CISS-111 Project 3
Write a Java program to demonstrate using bitmaps and bitwise operators to sort and remove duplicates from a file of random phone numbers. Do not confuse the term bitmap used for compressing data into smaller spaces with the bitmap that has come to mean a graphic image.
Learning outcomes
- Working with command line arguments.
- Exposure to rudimentary bitwise operators.
- Introduction to data (de)compression concepts.
- Working with side-effects to achieve design goals.
- Confirmation program produces desired results.
You will use this file of 4 million random phone numbers with possible repeats passed in as args[0]
. In addition, you will produce an output filename provided in args[1]
, into which you will write the sorted list of phone numbers without duplicates.
Each phone number begins with the digit 2 or greater, so phone numbers are 2000000 through 9999999. There are no area codes or country code prefixes to deal with. The file looks something like this:
9827019 5655875 2593305 8586163 6115967 9128969 9998369 8551496 ...
Here are some declarations to get you started:
Scanner inFile = new Scanner(new FileReader(args[0]));
PrintWriter outFile = new PrintWriter(args[1]);
byte[] bitmap = new byte[1000000];
You will use a bitmap as an array of 1,000,000 bytes (that is, the type byte
). Each bit in the array of one million bytes will represent one phone number. The bit will be turned on if the number is read from the file.
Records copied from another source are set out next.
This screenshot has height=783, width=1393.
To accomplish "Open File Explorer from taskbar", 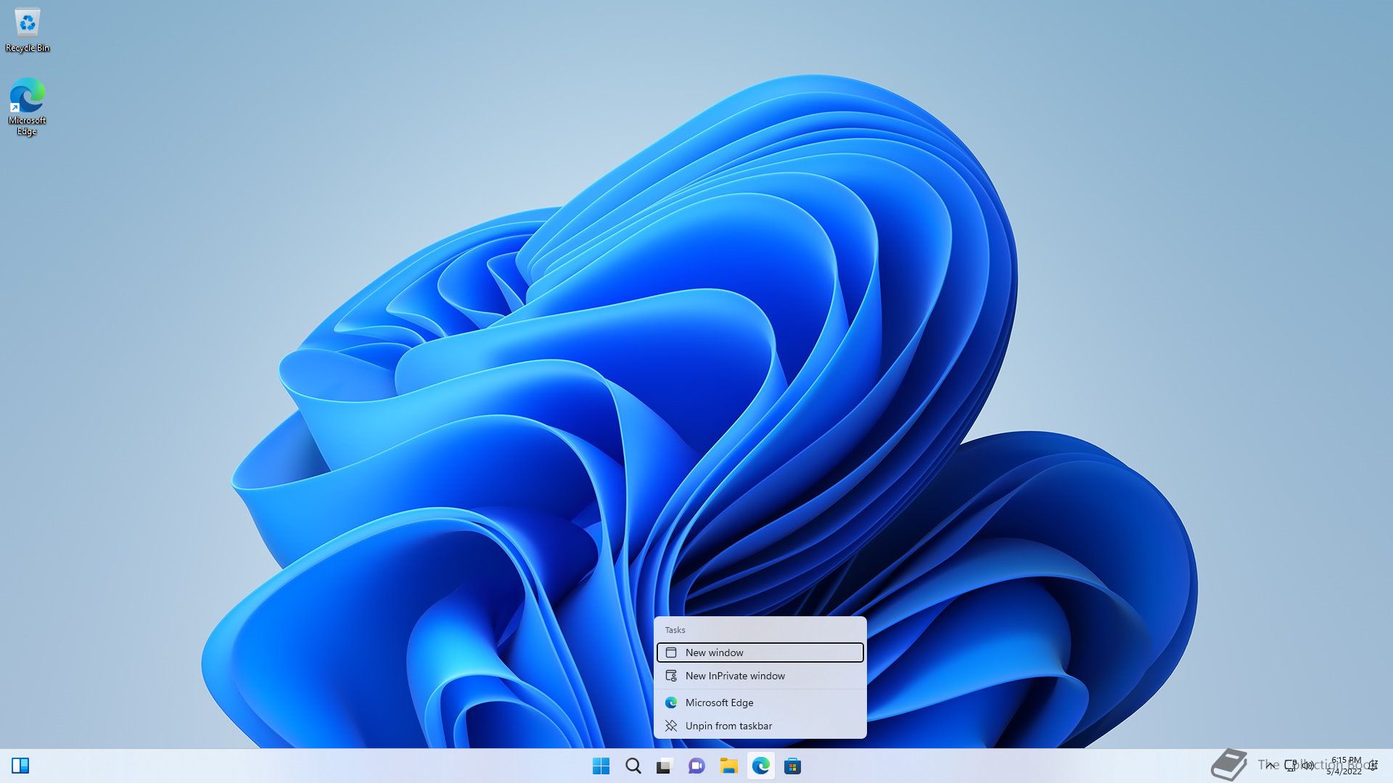I will pyautogui.click(x=728, y=766).
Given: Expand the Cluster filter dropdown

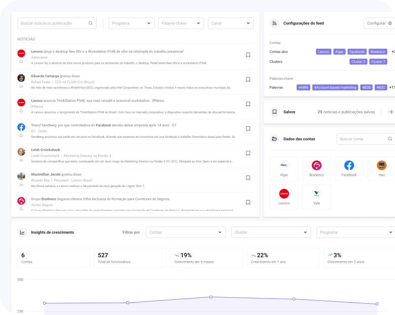Looking at the screenshot, I should (x=271, y=232).
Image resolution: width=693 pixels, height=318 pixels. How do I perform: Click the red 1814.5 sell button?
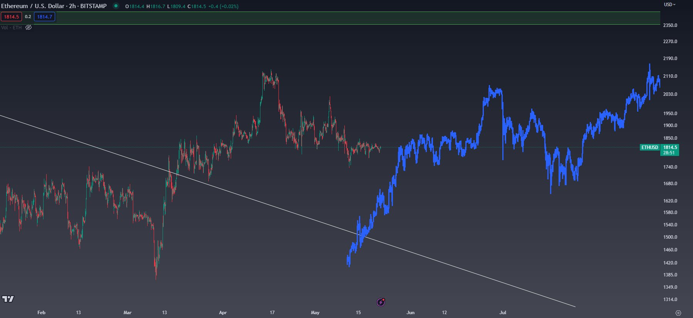(11, 17)
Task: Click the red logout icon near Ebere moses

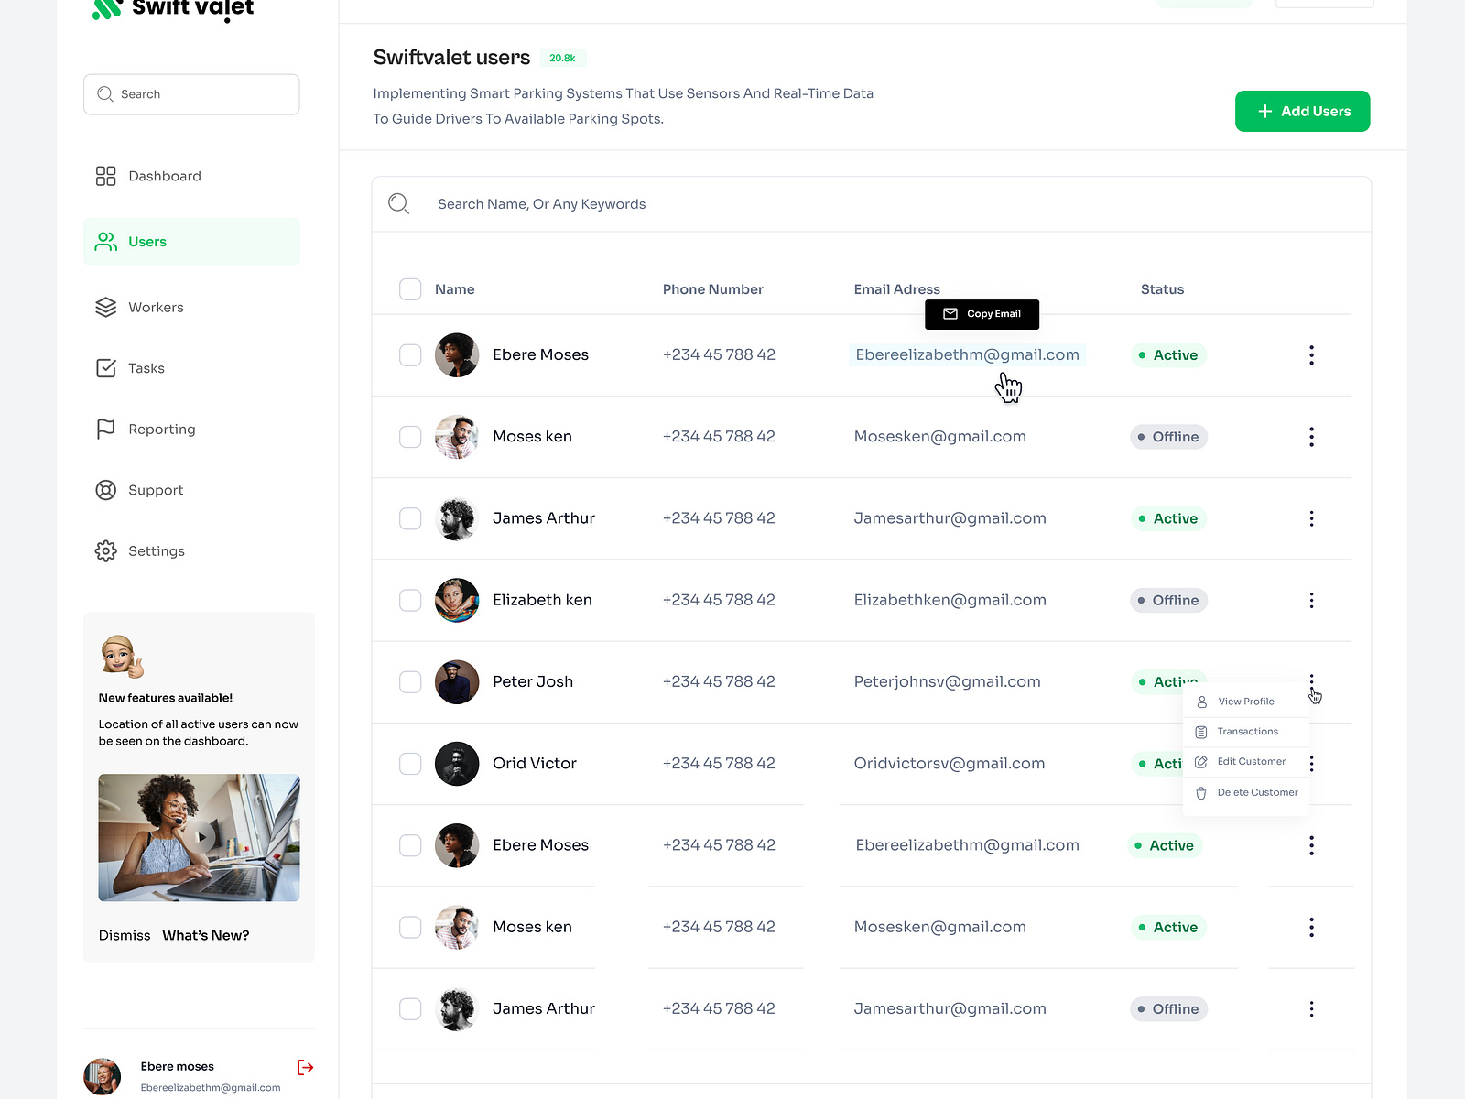Action: coord(305,1067)
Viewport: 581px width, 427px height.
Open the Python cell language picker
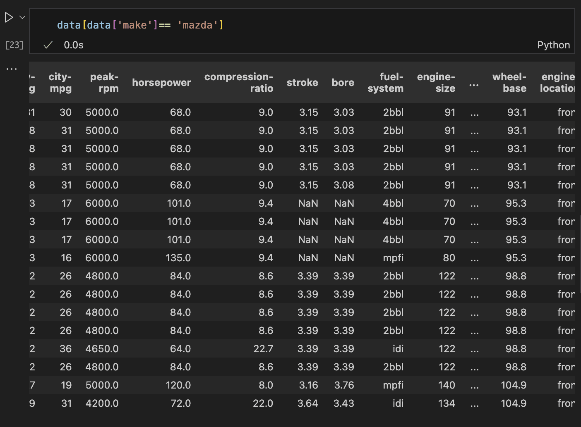[x=553, y=45]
Those remaining bits will indicate the number was never found in the file.
You will want to review Bitwise Operators.
Using this bitmap data structure, we depend on several side effects:
- This takes about 1/32nd the amount of space than the original file and also if stored as
int
s. - We will guarantee no repeats in the resultant file because we only know if we saw the number.
- We automatically sort the data since values are represented in ascending bits.
Process all values before writing to the output file.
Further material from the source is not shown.